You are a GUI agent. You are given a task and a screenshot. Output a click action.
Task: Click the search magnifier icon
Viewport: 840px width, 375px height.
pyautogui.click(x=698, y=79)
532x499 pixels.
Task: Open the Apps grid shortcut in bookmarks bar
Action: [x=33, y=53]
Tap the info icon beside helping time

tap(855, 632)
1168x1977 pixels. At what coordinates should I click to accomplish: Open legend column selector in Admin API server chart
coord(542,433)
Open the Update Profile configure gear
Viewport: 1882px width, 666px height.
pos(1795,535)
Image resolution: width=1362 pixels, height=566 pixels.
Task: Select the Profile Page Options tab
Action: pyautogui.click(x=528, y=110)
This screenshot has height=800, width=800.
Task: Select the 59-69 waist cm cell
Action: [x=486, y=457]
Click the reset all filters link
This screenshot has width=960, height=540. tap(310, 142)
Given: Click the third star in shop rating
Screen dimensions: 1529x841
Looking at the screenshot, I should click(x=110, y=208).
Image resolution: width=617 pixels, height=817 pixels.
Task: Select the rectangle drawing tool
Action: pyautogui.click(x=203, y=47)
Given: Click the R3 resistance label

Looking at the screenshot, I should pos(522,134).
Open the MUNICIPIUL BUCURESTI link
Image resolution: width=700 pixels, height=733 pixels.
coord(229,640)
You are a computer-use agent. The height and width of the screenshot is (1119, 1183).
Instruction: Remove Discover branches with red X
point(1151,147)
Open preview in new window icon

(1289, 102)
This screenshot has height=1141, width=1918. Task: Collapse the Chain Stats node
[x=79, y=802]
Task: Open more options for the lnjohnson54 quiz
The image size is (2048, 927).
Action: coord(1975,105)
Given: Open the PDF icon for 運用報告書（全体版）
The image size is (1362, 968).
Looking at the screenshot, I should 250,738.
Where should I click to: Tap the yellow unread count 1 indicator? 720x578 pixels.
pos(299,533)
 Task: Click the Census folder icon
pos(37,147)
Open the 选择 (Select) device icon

◇ ◇ ◇ ◇ ◇

• [Task]:
Give the full listing above again, exactly as it was presented.

• [Completed exercise]:
You are a GUI agent. You are given a task and a screenshot. Output a click action.
Task: Click the search magnifier icon
Viewport: 840px width, 375px height.
pyautogui.click(x=698, y=79)
532x499 pixels.
Task: Open the Apps grid shortcut in bookmarks bar
Action: [x=33, y=53]
Tap the info icon beside helping time

tap(855, 632)
1168x1977 pixels. At what coordinates should I click to accomplish: Open legend column selector in Admin API server chart
coord(542,433)
Open the Update Profile configure gear
Viewport: 1882px width, 666px height.
pos(1795,535)
Image resolution: width=1362 pixels, height=566 pixels.
Task: Select the Profile Page Options tab
Action: pyautogui.click(x=528, y=110)
This screenshot has height=800, width=800.
Task: Select the 59-69 waist cm cell
Action: [x=486, y=457]
Click the reset all filters link
This screenshot has width=960, height=540. tap(310, 142)
Given: Click the third star in shop rating
Screen dimensions: 1529x841
Looking at the screenshot, I should click(x=110, y=208).
Image resolution: width=617 pixels, height=817 pixels.
Task: Select the rectangle drawing tool
Action: pyautogui.click(x=203, y=47)
Given: Click the R3 resistance label

Looking at the screenshot, I should pos(522,134).
Open the MUNICIPIUL BUCURESTI link
Image resolution: width=700 pixels, height=733 pixels.
coord(229,640)
You are a computer-use agent. The height and width of the screenshot is (1119, 1183).
Instruction: Remove Discover branches with red X
point(1151,147)
Open preview in new window icon

(1289, 102)
This screenshot has height=1141, width=1918. Task: Collapse the Chain Stats node
[x=79, y=802]
Task: Open more options for the lnjohnson54 quiz
The image size is (2048, 927).
Action: coord(1975,105)
Given: Open the PDF icon for 運用報告書（全体版）
The image size is (1362, 968).
Looking at the screenshot, I should 250,738.
Where should I click to: Tap the yellow unread count 1 indicator? 720x578 pixels.
pos(299,533)
 Task: Click the Census folder icon
pos(37,147)
Open the 选择 (Select) device icon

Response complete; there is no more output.